Some Yale students say the media is blowing SWUGdom, which New York describes as “a pervasive part of student life,” out of proportion. “I wish they would stop making their small scale problems into a school wide phenomenon because that’s not what it is,” one current Yale junior lamented. “It would be so much better if they just spoke from ‘I’ statements in a personal reflection instead of being pseudo-sociologists.”
But based on interviews, it does seem like the SWUG identity has negatively affected Yale culture. From YDN’s extensive feature, written by a self-described SWUG:
“Does SWUG mean ‘fat’?” jokes the guy across the table.
“Senior Washed-Up Girl, so … sort of,” says my friend, deadpan. He’s kidding, but only just.
and:
“It’s a way for girls to draw attention to themselves,” he says, referencing [a column on SWUGs]. “It can be derogatory if taken literally, but … it’s more of a female psyche thing.”

- WRITTEN TASK 1: Count the lines in the rows below that contain the string "Select". Give only the number.

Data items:
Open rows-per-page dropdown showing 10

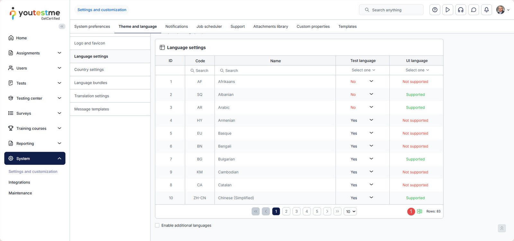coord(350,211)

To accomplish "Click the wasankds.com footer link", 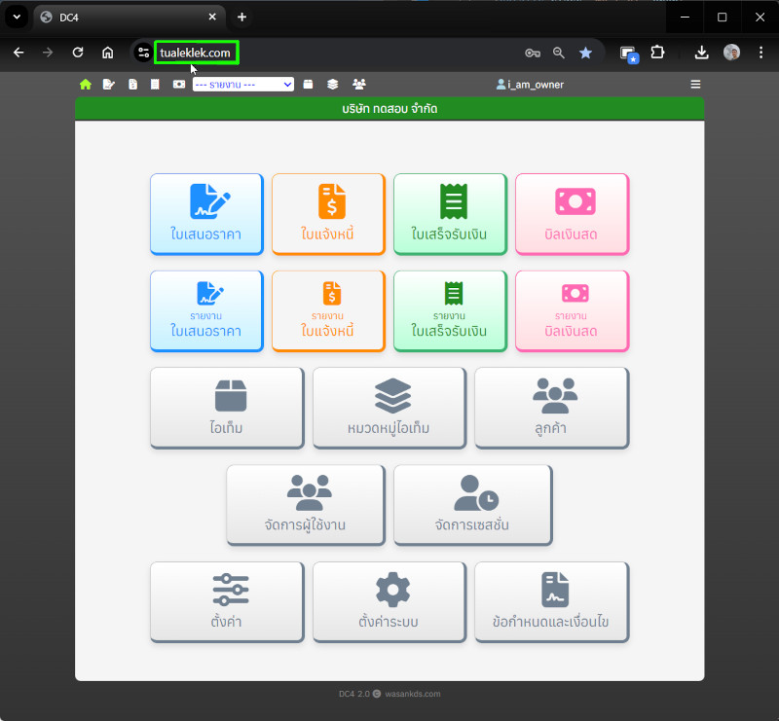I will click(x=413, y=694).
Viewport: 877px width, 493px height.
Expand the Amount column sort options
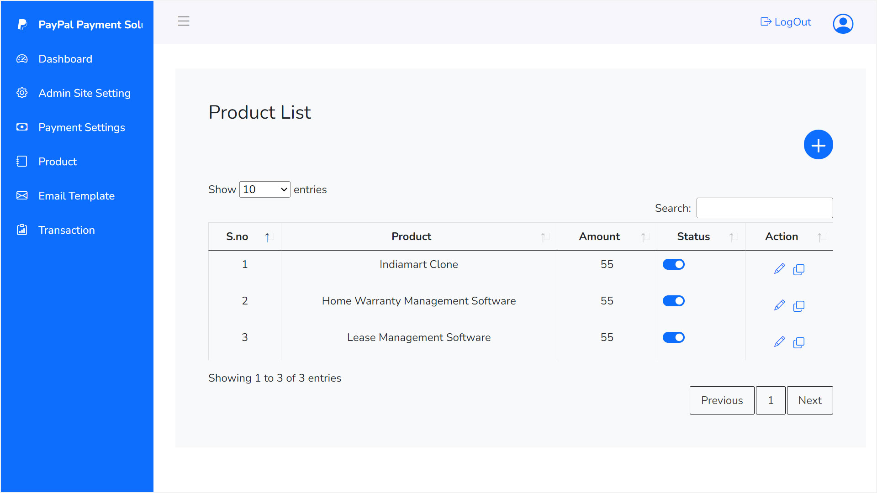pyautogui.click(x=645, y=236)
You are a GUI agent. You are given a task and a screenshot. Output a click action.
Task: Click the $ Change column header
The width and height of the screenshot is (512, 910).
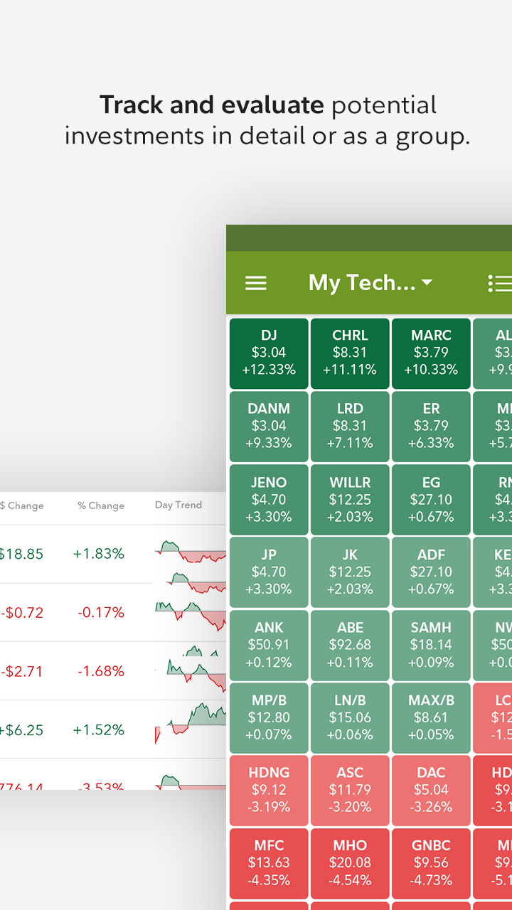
--
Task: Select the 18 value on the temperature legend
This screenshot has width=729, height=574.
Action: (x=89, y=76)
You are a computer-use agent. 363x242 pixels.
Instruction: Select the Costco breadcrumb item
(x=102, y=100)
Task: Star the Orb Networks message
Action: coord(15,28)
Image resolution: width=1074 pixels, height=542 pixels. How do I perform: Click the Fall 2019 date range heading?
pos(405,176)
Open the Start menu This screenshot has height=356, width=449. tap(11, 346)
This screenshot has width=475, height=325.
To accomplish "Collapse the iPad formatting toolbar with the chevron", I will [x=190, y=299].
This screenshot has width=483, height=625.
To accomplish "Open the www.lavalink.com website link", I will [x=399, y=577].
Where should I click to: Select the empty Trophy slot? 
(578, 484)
==
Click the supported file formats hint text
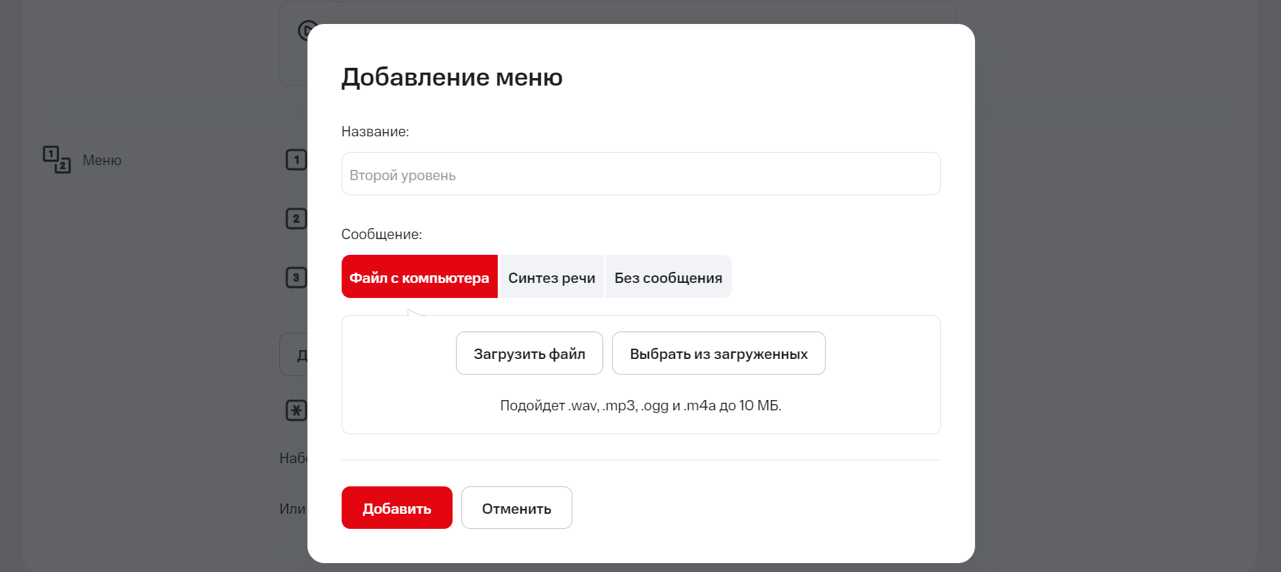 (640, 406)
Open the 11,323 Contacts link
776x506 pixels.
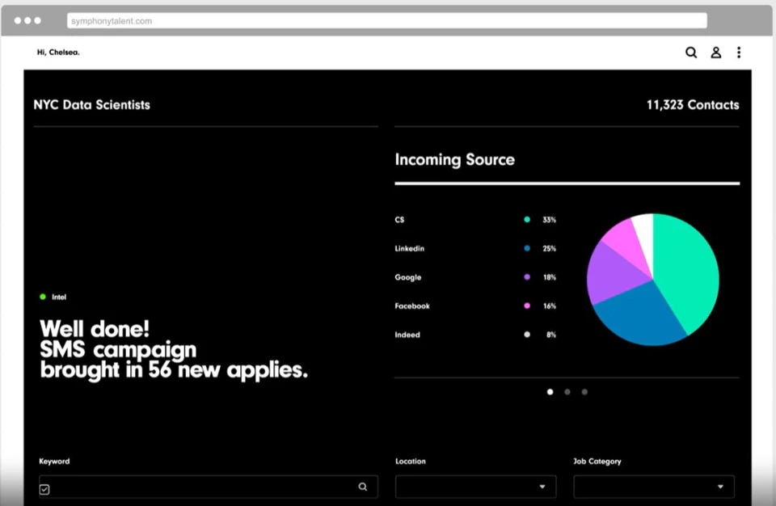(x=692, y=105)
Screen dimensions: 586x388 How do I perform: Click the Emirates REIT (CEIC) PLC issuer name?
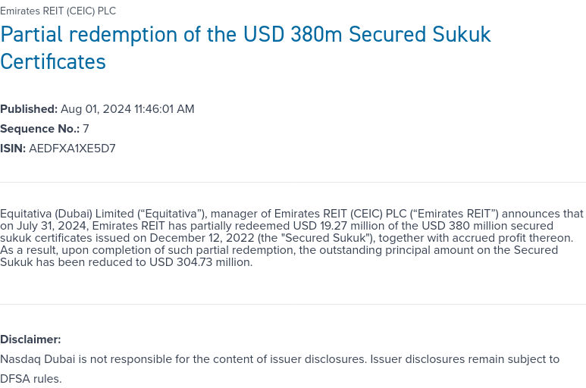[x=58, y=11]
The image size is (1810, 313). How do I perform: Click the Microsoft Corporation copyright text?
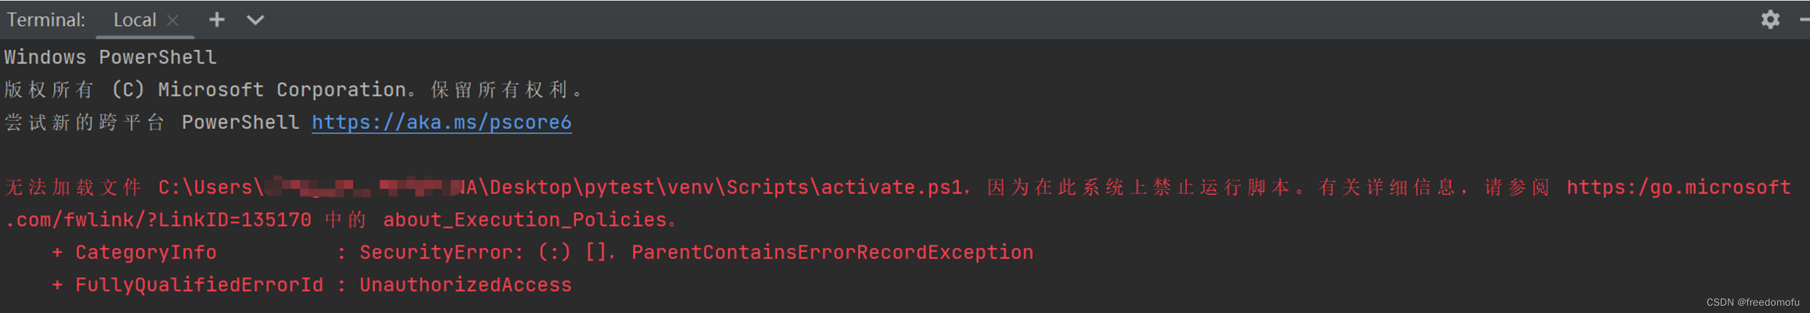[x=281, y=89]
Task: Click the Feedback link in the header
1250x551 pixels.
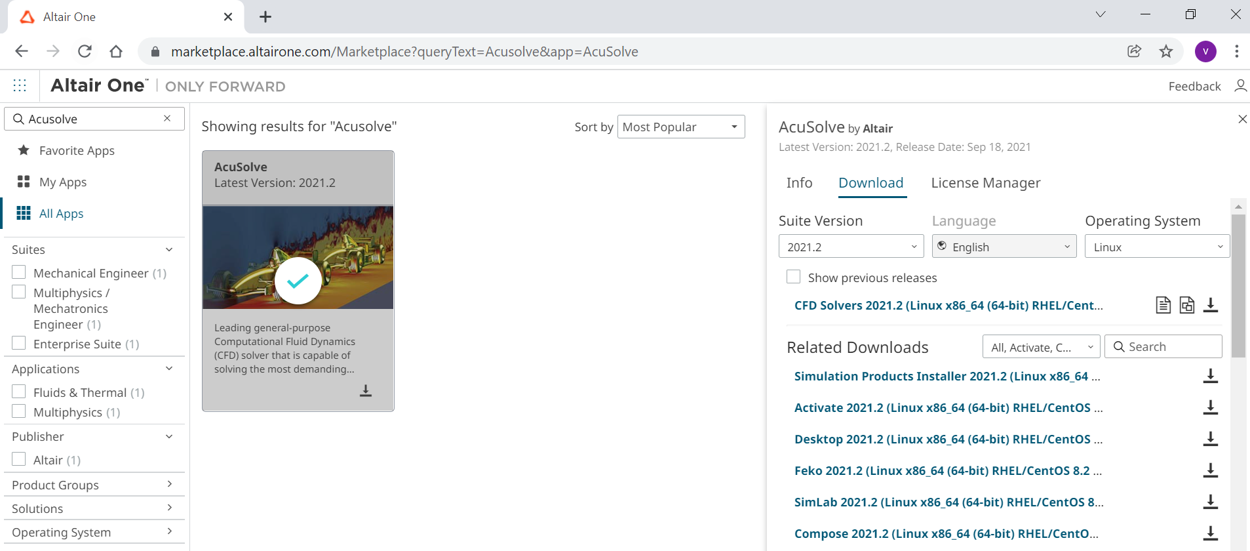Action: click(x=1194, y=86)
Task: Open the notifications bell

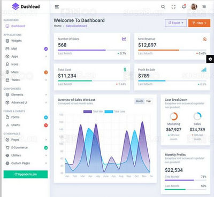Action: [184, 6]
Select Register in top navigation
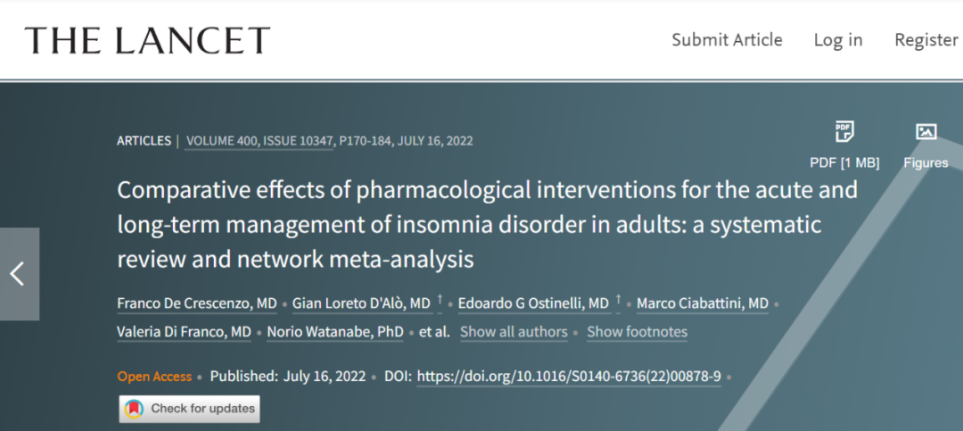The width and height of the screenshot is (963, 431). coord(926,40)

- WRITTEN TASK 2: Please print the part of the passage on SWUGs at Yale that begins at the words "But based on" and stops after "across the table.", word for word.

- OUTPUT 1: 4

- OUTPUT 2:
But based on interviews, it does seem like the SWUG identity has negatively affected Yale culture. From YDN’s extensive feature, written by a self-described SWUG:
“Does SWUG mean ‘fat’?” jokes the guy across the table.